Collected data
------------------------------------------------------------------------

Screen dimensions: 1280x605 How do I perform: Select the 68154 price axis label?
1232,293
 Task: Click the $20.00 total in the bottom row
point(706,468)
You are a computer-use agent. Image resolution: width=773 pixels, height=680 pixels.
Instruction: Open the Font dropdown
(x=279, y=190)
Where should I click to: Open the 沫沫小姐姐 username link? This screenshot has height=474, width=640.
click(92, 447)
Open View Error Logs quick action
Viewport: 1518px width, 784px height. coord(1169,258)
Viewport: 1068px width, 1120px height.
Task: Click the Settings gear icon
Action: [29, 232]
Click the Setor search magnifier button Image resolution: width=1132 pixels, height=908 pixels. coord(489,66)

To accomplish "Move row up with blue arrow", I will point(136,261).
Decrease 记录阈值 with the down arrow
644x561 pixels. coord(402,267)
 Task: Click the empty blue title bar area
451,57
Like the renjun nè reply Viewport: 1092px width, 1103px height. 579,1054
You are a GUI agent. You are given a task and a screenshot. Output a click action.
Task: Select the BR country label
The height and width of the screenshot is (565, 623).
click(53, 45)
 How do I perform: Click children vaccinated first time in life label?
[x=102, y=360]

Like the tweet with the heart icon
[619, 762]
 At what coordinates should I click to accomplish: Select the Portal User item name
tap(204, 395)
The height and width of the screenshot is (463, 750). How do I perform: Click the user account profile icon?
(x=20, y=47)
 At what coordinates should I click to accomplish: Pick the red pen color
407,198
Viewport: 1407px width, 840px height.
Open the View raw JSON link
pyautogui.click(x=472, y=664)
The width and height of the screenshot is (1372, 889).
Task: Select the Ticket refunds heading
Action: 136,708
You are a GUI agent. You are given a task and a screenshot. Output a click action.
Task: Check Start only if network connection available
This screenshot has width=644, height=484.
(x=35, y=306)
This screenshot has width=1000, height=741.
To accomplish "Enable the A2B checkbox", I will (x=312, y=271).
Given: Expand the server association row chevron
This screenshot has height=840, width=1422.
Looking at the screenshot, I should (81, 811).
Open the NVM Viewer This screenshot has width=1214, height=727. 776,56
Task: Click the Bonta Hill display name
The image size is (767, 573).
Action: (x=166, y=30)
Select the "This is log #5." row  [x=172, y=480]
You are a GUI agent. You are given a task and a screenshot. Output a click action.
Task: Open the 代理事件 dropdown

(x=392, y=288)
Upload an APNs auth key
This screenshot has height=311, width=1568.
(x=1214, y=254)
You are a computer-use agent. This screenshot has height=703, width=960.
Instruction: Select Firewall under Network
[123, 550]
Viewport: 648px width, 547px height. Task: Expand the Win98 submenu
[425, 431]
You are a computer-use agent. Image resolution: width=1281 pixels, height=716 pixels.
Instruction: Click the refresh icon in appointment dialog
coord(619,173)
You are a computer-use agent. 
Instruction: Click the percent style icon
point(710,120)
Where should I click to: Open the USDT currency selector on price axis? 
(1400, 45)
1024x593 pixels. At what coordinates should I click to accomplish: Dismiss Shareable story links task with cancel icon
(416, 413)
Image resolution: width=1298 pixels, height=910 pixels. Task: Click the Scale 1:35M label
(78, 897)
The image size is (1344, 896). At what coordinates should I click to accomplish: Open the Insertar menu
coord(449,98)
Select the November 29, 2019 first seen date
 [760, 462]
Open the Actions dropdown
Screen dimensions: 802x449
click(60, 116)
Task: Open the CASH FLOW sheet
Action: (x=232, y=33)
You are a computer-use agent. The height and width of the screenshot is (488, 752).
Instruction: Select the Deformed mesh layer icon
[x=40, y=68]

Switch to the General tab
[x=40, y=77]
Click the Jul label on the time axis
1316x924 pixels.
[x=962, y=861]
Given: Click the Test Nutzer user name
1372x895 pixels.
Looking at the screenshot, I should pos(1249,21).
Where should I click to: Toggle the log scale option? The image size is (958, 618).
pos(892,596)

------------------------------------------------------------------------

## EXERCISE DIRECTIONS
Report every line in the data above in which the word "computer" appears.

## SOLUTION TO THE EXERCISE
You are a computer-use agent. Image resolution: width=773 pixels, height=680 pixels.
You are a computer-use agent. This screenshot has height=703, width=960.
You are a computer-use agent. Image resolution: width=1281 pixels, height=716 pixels.
You are a computer-use agent. 
You are a computer-use agent. The height and width of the screenshot is (488, 752).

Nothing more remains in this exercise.